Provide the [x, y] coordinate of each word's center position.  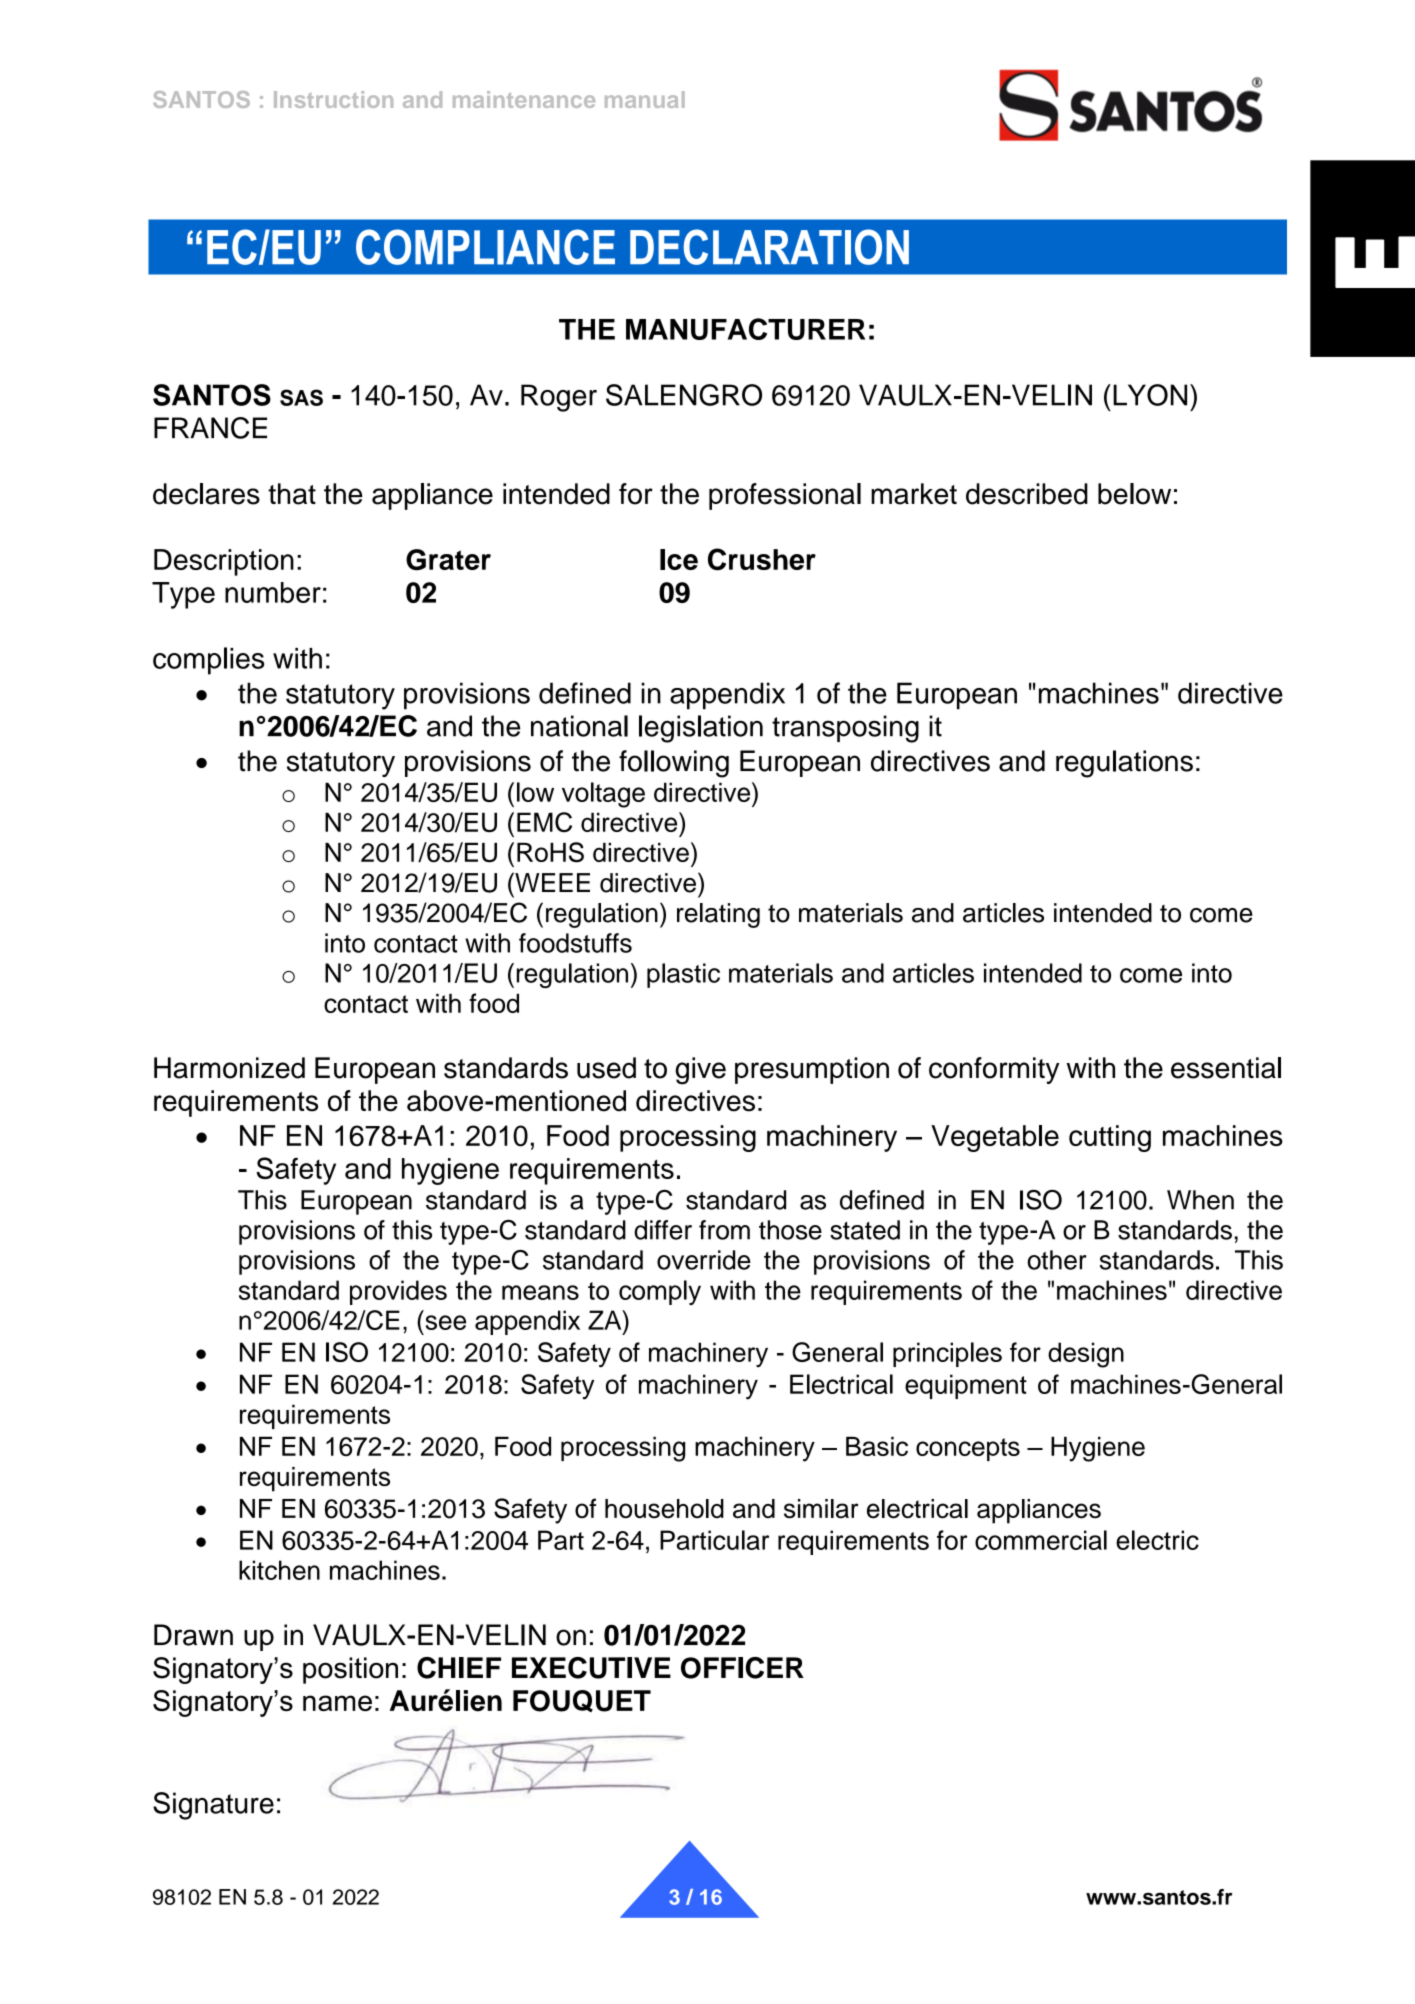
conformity [994, 1070]
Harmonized [229, 1068]
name [337, 1703]
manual [645, 99]
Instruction [333, 99]
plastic [683, 975]
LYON [1150, 395]
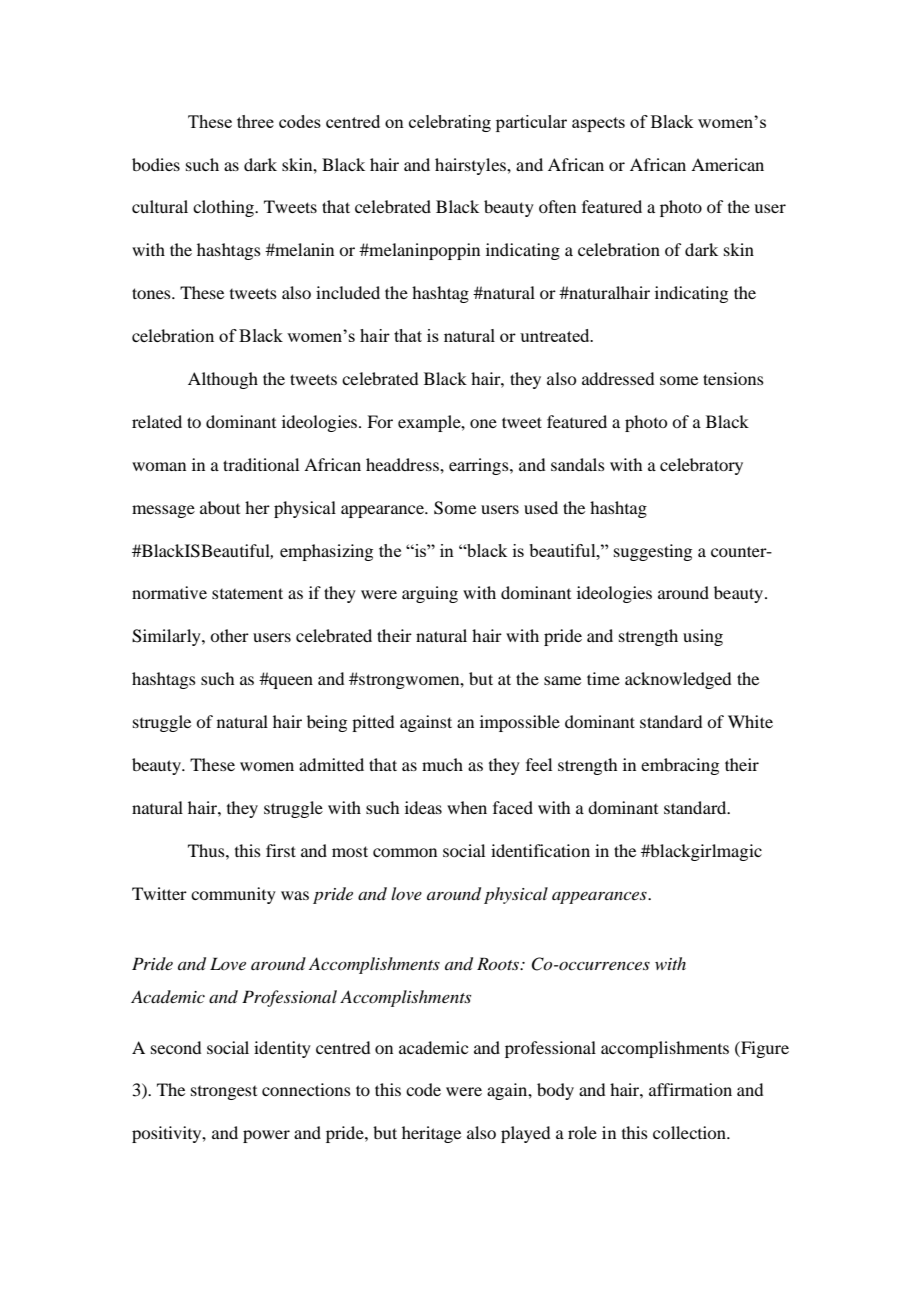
====
Recast the entries above as a Markdown table with two columns, "Row" for the row number and "Line" for the line itself. Omit blank lines and leave the pictures out of the table.

### Solution for this exercise
| Row | Line |
|---|---|
| 1 | Provide the [x, y] coordinate of each word's center position.   |
| 2 | conformity [994, 1070] |
| 3 | Harmonized [229, 1068] |
| 4 | name [337, 1703] |
| 5 | manual [645, 99] |
| 6 | Instruction [333, 99] |
| 7 | plastic [683, 975] |
| 8 | LYON [1150, 395] |